On se passionne pour le tiers monde, par exemple. Cela ne va pas sans générosité réelle, mais cela va souvent avec le soulagement de retrouver, là, une fonction de grand frère qui peut et qui sait mieux, expression camouflée de la volonté de puissance, ailleurs humiliée.
On s'insurge contre l'impérialisme américain. Cela ne va pas sans excellentes raisons, il s'en faut. Mais cela va souvent, en Europe, avec le dépit d'avoir perdu les moyens de l'impérialisme.
Nous ne les avons plus, c'est un fait. Mais ne feignons pas de croire que nous n'en gardons pas la nostalgie. L'impérialisme, ce n'est jamais qu'un mot pour désigner l'expansion, quelque sens qu'on lui donne aujourd'hui. Et il est parfois comique de voir les adversaires les plus justement acharnés de l'impérialisme militaire ou économique des grandes puissances manifester un impérialisme intellectuel qui ne néglige pas, pour s'imposer, les voies du terrorisme.
L'esprit de conquête, le goût d'entreprendre, l'agressivité positive, cela est naturel aux hommes, comme de respirer. Si nous les avions perdus, alors il y aurait de quoi désespérer.
Mais il n'est pas vrai que nous en soyons aussi démunis qu'il y paraît, à nous voir si maussades. Collectivement, c'est l'objectif qui manque, un objectif qui ne soit ni de pure illusion ni de pure utilité. La beauté de la course à la Lune, la fascination qu'elle exerce, c'est précisément qu'elle est à la fois concrète et inutile. Ou du moins sans utilité immédiatement apparente.

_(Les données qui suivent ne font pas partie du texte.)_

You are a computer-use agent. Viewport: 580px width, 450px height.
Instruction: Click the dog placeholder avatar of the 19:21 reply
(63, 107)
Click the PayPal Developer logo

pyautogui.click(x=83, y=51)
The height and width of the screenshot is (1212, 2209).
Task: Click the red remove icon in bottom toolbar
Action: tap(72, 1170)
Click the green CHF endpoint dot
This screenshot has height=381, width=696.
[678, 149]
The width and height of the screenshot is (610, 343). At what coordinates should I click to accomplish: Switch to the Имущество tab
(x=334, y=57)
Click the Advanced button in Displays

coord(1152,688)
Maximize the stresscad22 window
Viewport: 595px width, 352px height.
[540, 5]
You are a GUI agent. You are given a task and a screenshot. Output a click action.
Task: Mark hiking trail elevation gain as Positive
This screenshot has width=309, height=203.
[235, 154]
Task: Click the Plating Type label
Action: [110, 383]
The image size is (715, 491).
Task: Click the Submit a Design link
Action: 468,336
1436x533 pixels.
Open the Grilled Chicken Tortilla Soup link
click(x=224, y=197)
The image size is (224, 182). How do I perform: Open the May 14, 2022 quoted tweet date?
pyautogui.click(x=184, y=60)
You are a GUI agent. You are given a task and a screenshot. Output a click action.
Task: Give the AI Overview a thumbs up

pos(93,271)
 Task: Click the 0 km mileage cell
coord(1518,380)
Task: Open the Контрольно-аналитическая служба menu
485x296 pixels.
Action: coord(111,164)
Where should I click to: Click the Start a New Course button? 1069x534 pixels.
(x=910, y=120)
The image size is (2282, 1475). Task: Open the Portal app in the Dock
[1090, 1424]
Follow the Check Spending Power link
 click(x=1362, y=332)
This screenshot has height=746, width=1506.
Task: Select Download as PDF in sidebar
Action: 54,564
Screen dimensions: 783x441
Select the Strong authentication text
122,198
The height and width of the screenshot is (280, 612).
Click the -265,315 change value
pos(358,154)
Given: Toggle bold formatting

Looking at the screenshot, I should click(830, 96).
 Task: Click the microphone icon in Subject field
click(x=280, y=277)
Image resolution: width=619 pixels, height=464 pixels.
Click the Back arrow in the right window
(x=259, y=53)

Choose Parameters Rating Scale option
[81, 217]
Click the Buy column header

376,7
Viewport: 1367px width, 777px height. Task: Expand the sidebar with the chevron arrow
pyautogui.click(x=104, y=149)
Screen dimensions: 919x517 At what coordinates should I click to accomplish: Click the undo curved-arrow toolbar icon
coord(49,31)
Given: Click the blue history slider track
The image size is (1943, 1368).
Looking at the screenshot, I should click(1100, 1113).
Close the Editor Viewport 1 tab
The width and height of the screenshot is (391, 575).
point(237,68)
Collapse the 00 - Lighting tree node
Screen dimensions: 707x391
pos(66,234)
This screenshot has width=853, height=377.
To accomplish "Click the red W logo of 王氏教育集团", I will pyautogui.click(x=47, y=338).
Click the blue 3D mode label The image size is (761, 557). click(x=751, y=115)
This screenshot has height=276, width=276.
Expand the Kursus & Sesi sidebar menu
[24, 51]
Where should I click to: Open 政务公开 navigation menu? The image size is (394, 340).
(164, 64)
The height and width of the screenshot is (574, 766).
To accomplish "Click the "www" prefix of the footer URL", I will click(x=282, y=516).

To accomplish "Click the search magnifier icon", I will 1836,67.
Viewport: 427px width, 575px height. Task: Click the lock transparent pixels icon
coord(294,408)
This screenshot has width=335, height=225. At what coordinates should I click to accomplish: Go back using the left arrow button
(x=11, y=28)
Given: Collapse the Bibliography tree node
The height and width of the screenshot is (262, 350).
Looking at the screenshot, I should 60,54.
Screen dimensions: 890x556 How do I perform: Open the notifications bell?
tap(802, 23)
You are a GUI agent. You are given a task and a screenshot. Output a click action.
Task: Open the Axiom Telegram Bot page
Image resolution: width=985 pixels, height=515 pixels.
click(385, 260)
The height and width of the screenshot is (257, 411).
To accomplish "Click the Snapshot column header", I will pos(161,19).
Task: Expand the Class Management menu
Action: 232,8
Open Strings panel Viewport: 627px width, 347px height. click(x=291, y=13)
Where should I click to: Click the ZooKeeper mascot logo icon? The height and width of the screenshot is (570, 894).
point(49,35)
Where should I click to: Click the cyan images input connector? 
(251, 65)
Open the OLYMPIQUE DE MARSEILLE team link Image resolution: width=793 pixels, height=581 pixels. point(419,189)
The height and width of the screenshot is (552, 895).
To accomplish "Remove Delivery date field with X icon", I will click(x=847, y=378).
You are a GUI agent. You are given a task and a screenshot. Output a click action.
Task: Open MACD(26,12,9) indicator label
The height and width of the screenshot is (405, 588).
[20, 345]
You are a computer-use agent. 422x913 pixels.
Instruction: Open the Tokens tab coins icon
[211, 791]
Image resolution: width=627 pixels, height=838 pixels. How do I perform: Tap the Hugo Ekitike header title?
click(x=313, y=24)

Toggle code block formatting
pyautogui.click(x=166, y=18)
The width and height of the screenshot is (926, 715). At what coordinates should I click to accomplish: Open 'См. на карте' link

Il faut qu'il y ait quelque gratuité dans l'effort, quelque chose qui donne de la fierté, qui ne le réduise pas à des fins purement matérielles. Les hommes sont des animaux diablement compliqués. Et, parmi eux, les Français le sont particulièrement, qui ont si fort le goût des choses de la vie, individuellement, et qui ne sauraient, ensemble, s'en satisfaire.
Alors il est clair que pour nous arracher à la mélancolie, il nous faut une lune à décrocher, bien haute pour qu'elle soit dure à atteindre, pas trop haute pour qu'elle reste à la mesure de nos moyens, et précisément située à l'horizon.
Ce qui ne fera plus courir personne, il faut bien le savoir, ce sont les vieilles lunes qui, depuis tant d'années, se font en vain la tête de l'avenir.